Sayer nodded, his expression as unreadable as ever. Adam couldn’t help wondering what the man was thinking. His master had yet a third wife who couldn’t wait to get away from him. He shook his head. God Almighty, wait until the scandal sheets got hold of this!
Carlson entered the room like a man approaching the gallows.
“You have nothing to fear, Carlson. I merely want you to describe the man you saw talking with Lady Exley. Please do so thoroughly, but with all haste. Time is of the essence.”

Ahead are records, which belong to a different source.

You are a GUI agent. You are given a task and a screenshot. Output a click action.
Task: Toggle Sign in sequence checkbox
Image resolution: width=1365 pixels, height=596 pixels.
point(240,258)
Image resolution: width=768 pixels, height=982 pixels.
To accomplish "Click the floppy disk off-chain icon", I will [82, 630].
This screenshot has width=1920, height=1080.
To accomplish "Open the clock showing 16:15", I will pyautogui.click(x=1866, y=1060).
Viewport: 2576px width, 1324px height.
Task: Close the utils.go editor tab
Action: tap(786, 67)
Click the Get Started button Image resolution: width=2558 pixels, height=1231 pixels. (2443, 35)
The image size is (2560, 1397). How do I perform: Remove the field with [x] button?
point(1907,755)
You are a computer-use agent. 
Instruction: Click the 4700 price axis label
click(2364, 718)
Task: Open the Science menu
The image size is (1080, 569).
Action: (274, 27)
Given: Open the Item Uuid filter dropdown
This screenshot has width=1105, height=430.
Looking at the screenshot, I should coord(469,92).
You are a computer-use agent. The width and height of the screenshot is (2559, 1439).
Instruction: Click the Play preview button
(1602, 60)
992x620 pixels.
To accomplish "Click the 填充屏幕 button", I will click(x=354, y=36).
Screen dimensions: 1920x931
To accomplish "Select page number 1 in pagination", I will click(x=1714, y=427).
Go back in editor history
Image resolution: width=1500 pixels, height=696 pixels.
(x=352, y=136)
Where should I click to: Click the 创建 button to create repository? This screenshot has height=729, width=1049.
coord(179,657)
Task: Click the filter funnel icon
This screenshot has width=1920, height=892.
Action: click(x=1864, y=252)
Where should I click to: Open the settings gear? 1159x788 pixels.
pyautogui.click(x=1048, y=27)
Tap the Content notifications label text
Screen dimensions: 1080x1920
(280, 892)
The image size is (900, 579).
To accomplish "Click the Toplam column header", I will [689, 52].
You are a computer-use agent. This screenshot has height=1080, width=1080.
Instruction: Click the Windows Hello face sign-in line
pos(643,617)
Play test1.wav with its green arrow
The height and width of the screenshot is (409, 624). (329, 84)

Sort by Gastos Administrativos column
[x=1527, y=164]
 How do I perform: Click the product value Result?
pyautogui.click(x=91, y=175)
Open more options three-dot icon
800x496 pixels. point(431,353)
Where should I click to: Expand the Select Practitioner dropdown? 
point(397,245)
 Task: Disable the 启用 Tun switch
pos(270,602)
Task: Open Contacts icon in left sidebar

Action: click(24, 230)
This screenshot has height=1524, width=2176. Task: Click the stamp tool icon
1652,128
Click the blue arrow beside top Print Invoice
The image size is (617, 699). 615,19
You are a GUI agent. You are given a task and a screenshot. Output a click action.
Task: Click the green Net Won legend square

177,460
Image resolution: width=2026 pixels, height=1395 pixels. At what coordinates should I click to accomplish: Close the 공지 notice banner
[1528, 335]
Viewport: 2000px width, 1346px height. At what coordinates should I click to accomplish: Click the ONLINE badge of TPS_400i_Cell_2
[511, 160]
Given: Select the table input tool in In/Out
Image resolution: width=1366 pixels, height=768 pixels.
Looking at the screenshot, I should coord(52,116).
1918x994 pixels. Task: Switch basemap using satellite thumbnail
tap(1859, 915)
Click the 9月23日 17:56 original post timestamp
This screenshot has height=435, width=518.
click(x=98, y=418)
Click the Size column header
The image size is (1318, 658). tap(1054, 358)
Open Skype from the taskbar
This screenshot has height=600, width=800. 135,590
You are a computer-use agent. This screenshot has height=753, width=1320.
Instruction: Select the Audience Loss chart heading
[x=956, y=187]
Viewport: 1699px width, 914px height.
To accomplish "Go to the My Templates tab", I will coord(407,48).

The handsome young footman took a deep breath. “He was youngish, perhaps five and twenty. He spoke like a Frenchie but he didn’t really look like a Frenchie. He was—” Carlson struggled to find the correct words. “He was a big fellow, my lord. He looked like he’d been in the sun a lot. His hair was brown but had been bleached by the sun. He had real strange eyes. Demon yellow,” he added, looking embarrassed by his words. “That is, they were very unusual, my lord.” He stopped, looking at Adam to judge his reaction.
Adam nodded at him curtly. “Go on.”
“He was dressed like Quality, not like you would have expected, him kind of looking rough.”
“Rough?” Adam interrupted.
“Yes, my lord,” Carlson agreed, frowning at the effort of describing the man. “His hands were big and he had shoulders like an ox. Even from where I stood I could see he weren’t no stranger to hard work. Beggin’ your pardon, my lord,” Carlson said, flushing for some reason Adam could not discern.
Adam raised his brows. “Is that all?”
Carlson thought a moment. “Yes, my lord.”
Adam dismissed him and turned to Sayer. “I have a few matters to take care of before I change. Pack lightly and quickly and then saddle Breaker for you and Max for me. I shall meet you at the Black Swan and we can depart from there.” He paused. “I don’t know who this man is, but she knows very few people in this country. I am fairly certain of her destination and only need some small bit of confirmation.” His words surprised a flicker of emotion from Sayer but Adam saw no need to enlighten him just yet.